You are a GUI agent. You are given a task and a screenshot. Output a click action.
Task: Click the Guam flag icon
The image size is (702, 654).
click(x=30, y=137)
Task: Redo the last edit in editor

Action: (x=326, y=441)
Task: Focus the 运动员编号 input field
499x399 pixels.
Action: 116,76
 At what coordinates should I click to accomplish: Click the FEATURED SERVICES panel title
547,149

---

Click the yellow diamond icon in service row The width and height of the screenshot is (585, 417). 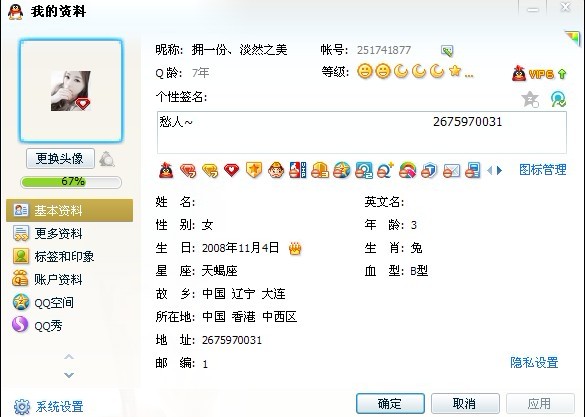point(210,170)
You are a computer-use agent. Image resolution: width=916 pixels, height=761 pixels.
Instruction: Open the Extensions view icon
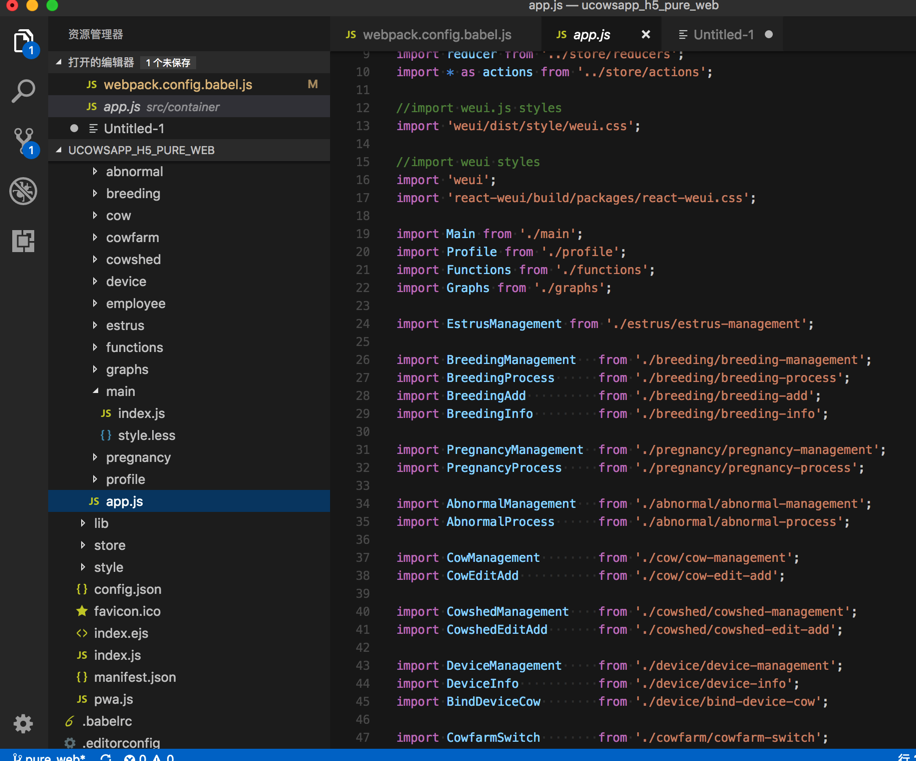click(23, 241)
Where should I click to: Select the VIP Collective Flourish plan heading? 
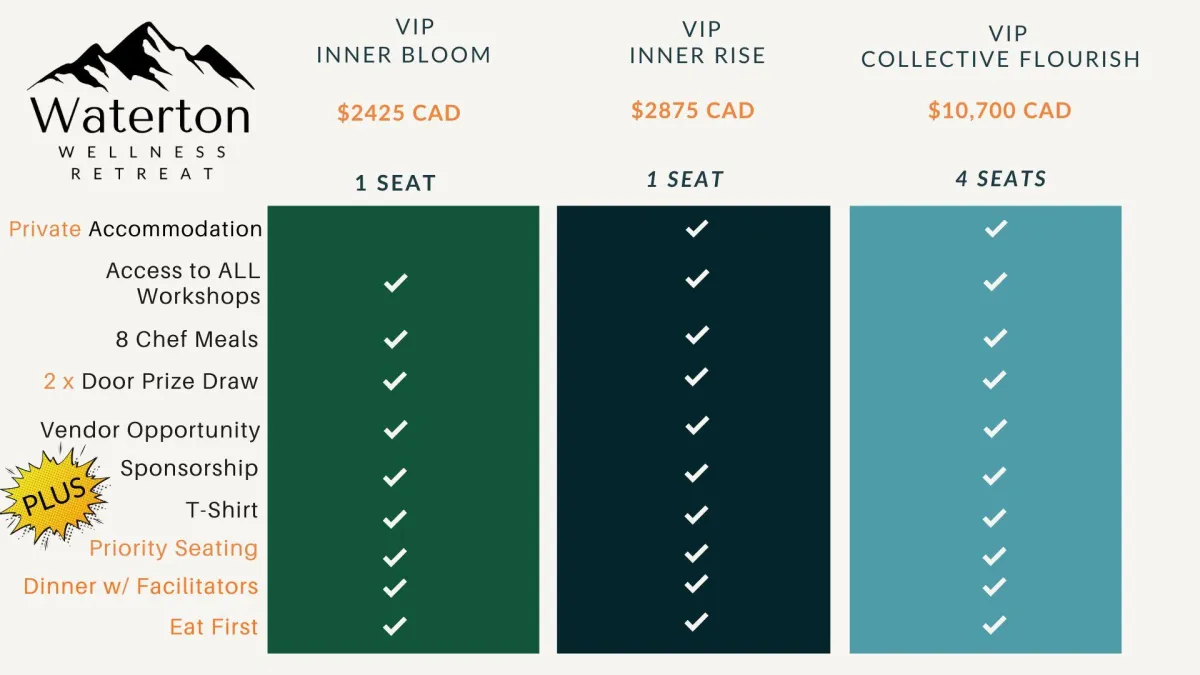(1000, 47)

Exercise description - The required output is each line of the entries that contains the word "agent".

Exercise solution -
You are a GUI agent. You are given a task and a screenshot. Output a click action.
You are a computer-use agent. Image resolution: width=916 pixels, height=761 pixels.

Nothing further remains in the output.